BT has announced the next phase of its fibre broadband rollout, which will bring fibre access to 1.2 million extra homes and businesses in Scotland, the Midlands, the north east and north west of England.
BT's wholesale arm Openreach will upgrade 99 new exchanges by around spring next year to deliver fibre broadband to 600,000 premises, and reach a further 600,000 with "infill" work on areas it has previously announced, BT said on Tuesday.
The telco added it is looking at "alternative solutions" for premises in the areas covered by the exchanges that, for reasons of network topography or low return on investment, won't be able to get fibre access. Among the possible alternative solutions being considered are cellular options such as 4G LTE, as well as satellite and white-space broadband.
The 99 additional exchanges announced today will bring BT's total in the UK to around 1,700, covering 19 million premises. Around 13 million homes and businesses are now within range of its fibre network, according to BT.
When all the announced exchanges are live, BT will have met its target of delivering fibre broadband to two-thirds of the UK without government funding.

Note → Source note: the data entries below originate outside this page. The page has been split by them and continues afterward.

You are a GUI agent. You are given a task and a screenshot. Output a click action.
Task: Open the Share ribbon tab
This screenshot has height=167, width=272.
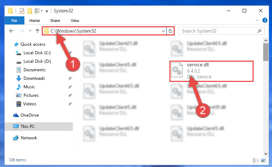pos(55,21)
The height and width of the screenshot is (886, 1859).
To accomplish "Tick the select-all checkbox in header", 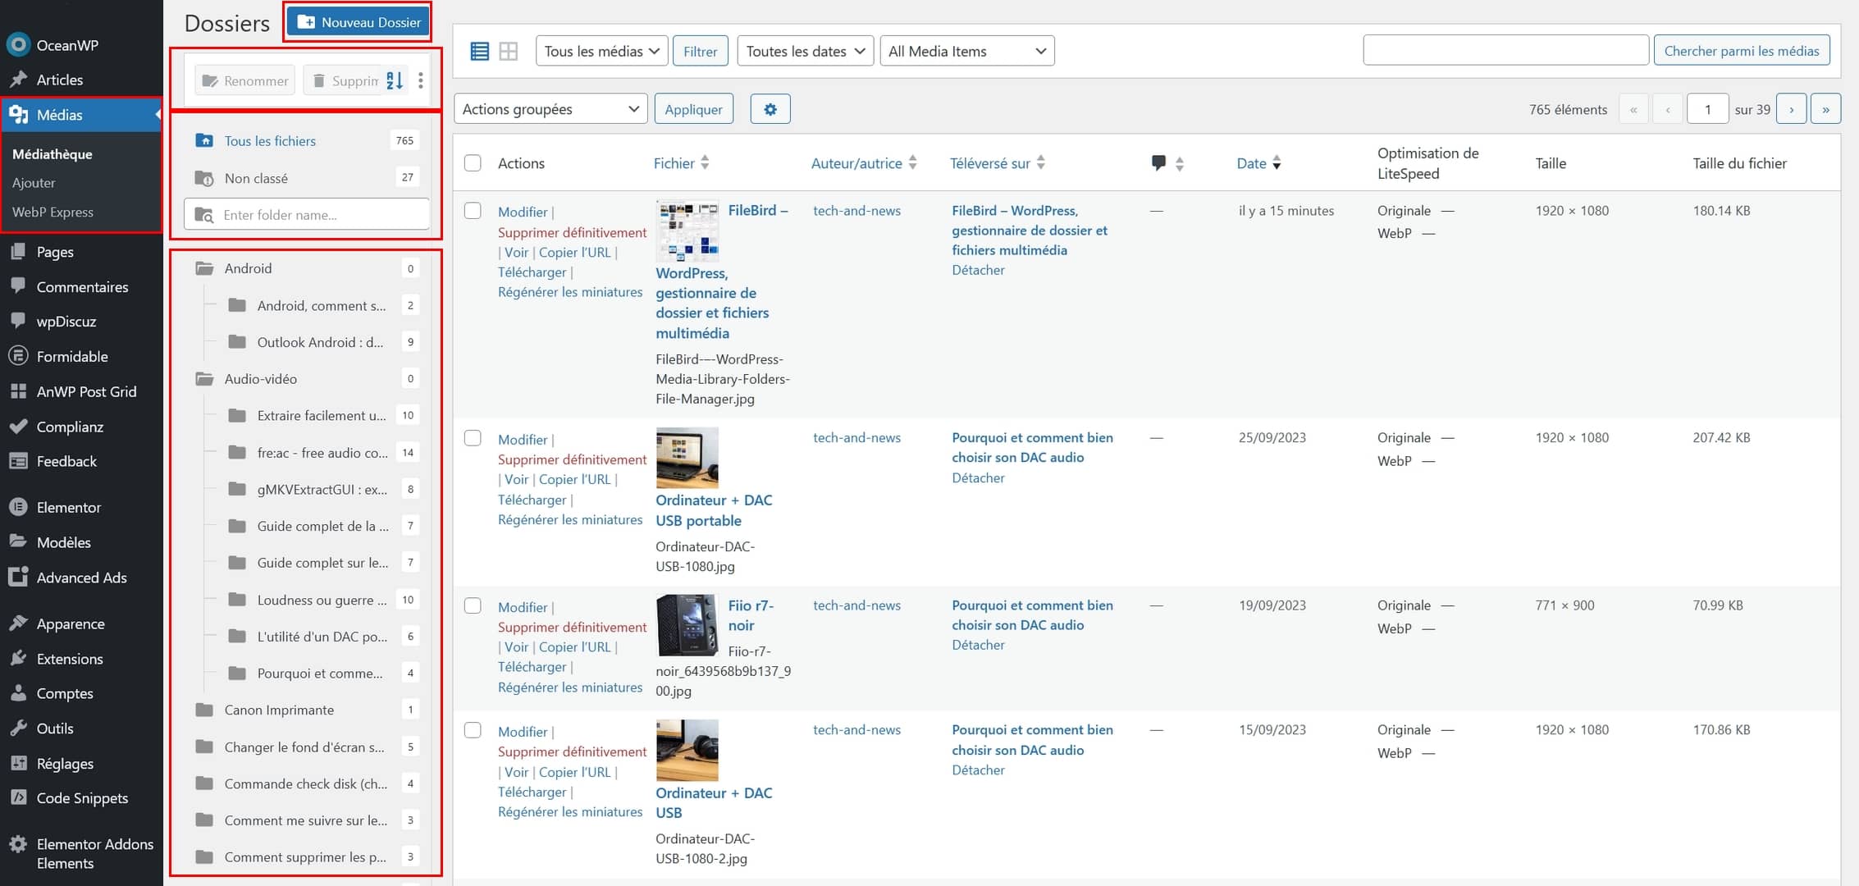I will 473,163.
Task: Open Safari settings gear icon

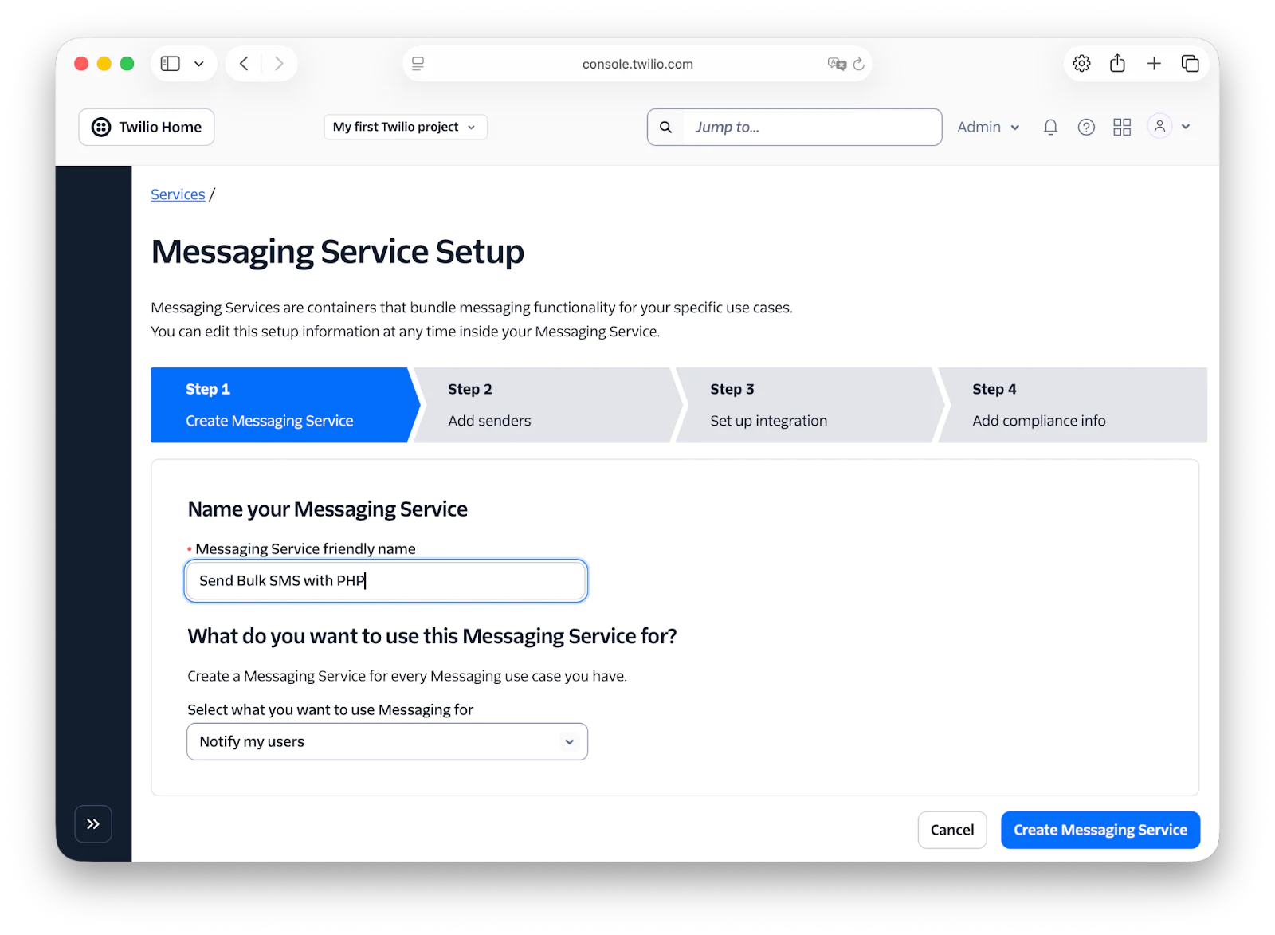Action: pos(1081,63)
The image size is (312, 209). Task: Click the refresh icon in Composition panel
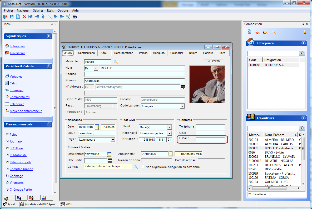tap(249, 32)
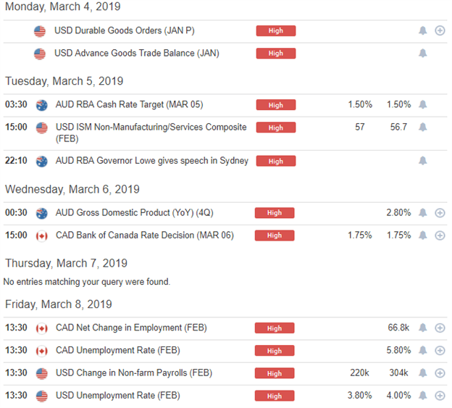Screen dimensions: 452x408
Task: Open AUD RBA Cash Rate Target event
Action: pyautogui.click(x=129, y=104)
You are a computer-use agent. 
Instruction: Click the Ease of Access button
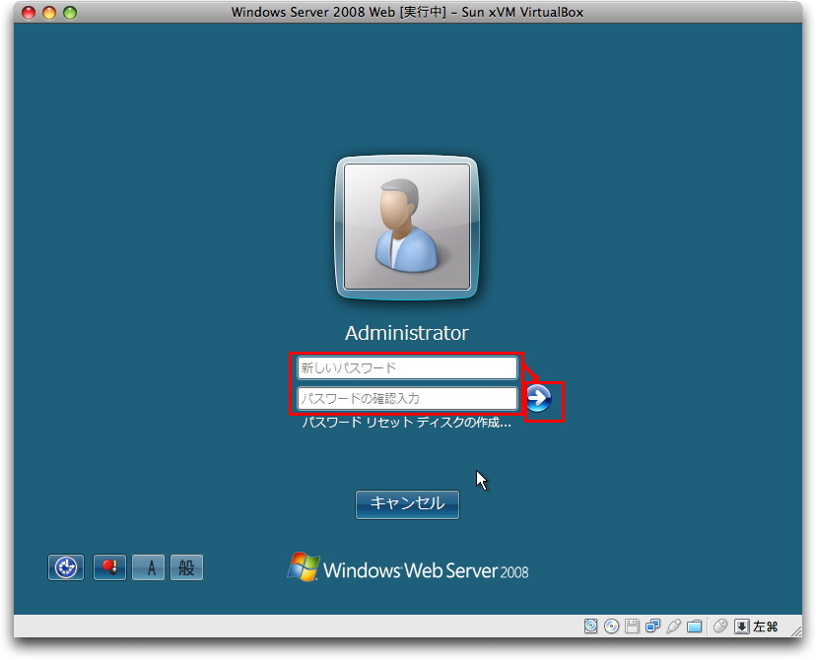66,567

BT will also look to extend its rollout to other regions — most likely to be rural areas where the economics of delivering broadband don't stack up for commercial providers — using public funds administered by BDUK. BT said it is now beginning to identify additional exchanges that will get fibre with local authorities, using BDUK funding.
Openreach's fibre-to-the-cabinet offerings give download speeds of up to 80Mbps and upload speeds of up to 20Mbps, leaving speed and price discrimination to retail service providers.
Openreach will make its FTTP service, which tops out at 330Mpbs, commercially available on demand from spring 2013. The price to service providers, in addition to a one-off installation levy, has been set at £38 a month.